Attention Adversarial Dual AutoEncoder

Updated 2 December 2025

The paper introduces ADAEN, a hybrid framework combining dual autoencoder architectures with an attention layer to prioritize salient features in anomaly detection.
It integrates adversarial training with ranking-based prioritization and active learning, using GAN-generated augmentations to reduce labeled data requirements.
Empirical results demonstrate significant improvements in anomaly scoring and ranking across diverse operating systems, highlighting its applicability in real-world security contexts.

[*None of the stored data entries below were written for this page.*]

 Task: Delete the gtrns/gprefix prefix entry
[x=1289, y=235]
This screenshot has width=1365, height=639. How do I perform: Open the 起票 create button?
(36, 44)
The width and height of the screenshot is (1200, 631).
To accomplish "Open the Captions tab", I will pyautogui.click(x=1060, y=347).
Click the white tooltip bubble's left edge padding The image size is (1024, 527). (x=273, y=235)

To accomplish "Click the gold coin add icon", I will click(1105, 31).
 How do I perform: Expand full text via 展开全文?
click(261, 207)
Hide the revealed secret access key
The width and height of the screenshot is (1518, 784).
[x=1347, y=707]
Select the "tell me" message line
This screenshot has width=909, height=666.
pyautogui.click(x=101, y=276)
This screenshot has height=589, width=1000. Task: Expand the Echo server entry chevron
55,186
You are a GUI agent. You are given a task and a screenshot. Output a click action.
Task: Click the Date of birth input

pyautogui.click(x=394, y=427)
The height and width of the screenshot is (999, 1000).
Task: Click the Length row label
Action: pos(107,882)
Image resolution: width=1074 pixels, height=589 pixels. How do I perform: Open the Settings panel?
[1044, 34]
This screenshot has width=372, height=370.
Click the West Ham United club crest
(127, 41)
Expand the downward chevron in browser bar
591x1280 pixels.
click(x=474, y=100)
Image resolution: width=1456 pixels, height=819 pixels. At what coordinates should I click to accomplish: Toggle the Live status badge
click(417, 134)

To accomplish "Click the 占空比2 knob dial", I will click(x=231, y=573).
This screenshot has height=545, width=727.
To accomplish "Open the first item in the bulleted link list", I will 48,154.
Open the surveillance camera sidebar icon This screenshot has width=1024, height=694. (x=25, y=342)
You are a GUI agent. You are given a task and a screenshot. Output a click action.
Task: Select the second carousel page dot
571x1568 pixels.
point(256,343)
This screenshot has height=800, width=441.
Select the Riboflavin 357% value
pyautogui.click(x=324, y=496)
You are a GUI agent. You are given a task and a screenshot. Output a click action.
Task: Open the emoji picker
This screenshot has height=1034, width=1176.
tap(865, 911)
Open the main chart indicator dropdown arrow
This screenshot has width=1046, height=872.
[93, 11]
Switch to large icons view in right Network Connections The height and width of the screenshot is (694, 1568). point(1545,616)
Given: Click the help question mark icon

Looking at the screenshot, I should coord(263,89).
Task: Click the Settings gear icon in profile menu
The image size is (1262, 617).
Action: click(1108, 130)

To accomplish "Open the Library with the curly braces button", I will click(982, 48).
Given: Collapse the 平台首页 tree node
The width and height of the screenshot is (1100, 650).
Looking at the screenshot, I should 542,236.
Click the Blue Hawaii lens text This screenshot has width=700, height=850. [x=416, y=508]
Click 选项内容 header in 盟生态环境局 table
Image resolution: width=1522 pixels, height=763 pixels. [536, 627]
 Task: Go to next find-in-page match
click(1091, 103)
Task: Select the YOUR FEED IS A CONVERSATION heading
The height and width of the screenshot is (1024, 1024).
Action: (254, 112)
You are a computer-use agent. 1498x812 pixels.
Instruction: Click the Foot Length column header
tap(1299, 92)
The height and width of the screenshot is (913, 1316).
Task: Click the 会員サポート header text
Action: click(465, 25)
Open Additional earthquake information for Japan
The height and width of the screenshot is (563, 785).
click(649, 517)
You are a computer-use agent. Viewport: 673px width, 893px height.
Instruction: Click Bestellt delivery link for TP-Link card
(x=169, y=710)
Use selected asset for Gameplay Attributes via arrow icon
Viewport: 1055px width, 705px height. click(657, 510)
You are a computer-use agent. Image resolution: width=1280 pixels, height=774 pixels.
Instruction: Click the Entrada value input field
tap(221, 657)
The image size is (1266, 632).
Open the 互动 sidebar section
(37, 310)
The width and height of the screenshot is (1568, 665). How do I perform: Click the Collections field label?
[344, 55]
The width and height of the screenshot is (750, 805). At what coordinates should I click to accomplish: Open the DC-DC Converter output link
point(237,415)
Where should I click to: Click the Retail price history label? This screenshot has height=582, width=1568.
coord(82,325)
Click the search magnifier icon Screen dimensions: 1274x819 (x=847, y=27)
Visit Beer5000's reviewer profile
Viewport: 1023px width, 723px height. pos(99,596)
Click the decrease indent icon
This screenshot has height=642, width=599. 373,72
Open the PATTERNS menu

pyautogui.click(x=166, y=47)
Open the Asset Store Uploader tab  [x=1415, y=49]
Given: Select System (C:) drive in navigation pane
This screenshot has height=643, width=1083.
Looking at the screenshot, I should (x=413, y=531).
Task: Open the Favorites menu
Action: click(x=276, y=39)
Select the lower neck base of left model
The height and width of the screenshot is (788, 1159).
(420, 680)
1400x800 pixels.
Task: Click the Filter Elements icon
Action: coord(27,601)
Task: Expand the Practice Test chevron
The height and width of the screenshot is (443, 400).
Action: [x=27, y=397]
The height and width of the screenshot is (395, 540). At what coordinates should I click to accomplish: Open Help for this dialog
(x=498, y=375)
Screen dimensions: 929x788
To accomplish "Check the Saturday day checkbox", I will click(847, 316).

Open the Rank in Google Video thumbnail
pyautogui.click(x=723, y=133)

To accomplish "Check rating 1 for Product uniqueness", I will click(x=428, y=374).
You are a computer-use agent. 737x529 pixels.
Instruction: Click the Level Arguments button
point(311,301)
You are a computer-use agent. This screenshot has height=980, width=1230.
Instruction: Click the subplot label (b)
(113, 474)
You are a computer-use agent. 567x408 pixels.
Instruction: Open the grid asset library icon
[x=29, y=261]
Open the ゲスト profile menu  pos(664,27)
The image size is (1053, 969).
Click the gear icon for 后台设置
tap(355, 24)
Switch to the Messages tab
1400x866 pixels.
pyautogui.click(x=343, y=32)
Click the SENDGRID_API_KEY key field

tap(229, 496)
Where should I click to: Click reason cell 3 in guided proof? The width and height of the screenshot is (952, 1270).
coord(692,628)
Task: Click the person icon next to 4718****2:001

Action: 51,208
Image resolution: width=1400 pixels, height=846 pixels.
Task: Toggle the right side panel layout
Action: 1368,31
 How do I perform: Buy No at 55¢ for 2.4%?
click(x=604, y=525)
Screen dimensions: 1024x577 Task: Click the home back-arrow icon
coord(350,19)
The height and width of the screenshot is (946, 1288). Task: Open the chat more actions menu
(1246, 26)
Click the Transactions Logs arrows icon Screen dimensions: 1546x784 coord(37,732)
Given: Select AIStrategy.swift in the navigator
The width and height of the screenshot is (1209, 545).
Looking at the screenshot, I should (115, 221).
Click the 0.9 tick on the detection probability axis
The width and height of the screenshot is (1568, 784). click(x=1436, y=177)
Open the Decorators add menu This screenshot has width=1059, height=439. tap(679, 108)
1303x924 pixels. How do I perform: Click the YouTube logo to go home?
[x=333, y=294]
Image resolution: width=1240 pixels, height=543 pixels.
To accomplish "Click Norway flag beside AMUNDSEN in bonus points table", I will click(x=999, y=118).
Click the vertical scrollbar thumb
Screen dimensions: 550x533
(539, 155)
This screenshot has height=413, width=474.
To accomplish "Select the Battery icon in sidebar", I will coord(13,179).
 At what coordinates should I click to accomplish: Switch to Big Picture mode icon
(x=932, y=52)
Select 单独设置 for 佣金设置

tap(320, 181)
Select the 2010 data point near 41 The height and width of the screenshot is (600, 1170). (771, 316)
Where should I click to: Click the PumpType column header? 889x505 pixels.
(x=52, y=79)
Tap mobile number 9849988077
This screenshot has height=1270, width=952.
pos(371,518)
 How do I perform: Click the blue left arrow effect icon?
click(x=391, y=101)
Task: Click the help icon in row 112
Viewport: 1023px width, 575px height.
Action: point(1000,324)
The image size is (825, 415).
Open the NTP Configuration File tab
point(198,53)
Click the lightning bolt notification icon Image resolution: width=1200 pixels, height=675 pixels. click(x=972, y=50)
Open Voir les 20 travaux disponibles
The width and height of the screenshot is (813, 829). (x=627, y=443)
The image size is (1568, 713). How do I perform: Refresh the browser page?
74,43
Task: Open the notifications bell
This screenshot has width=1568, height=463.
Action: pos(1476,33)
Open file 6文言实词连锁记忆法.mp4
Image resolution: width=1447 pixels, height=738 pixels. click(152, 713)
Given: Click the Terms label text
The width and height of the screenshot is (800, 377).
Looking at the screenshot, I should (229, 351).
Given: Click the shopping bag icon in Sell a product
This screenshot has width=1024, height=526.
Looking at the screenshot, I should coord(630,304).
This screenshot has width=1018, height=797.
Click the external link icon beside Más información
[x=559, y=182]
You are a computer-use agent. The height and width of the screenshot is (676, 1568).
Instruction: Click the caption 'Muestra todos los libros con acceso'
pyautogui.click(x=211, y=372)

The Attention Adversarial Dual AutoEncoder (ADAEN) is a hybrid neural anomaly detection framework introduced for highly imbalanced detection tasks such as advanced persistent threat (APT) identification in security provenance trace data. ADAEN integrates dual autoencoder architectures, an attention mechanism, adversarial learning, ranking-based prioritization, and a data-efficient active learning loop with generative augmentation to achieve superior anomaly prioritization with minimal labeled data requirements (Benabderrahmane et al., 25 Nov 2025).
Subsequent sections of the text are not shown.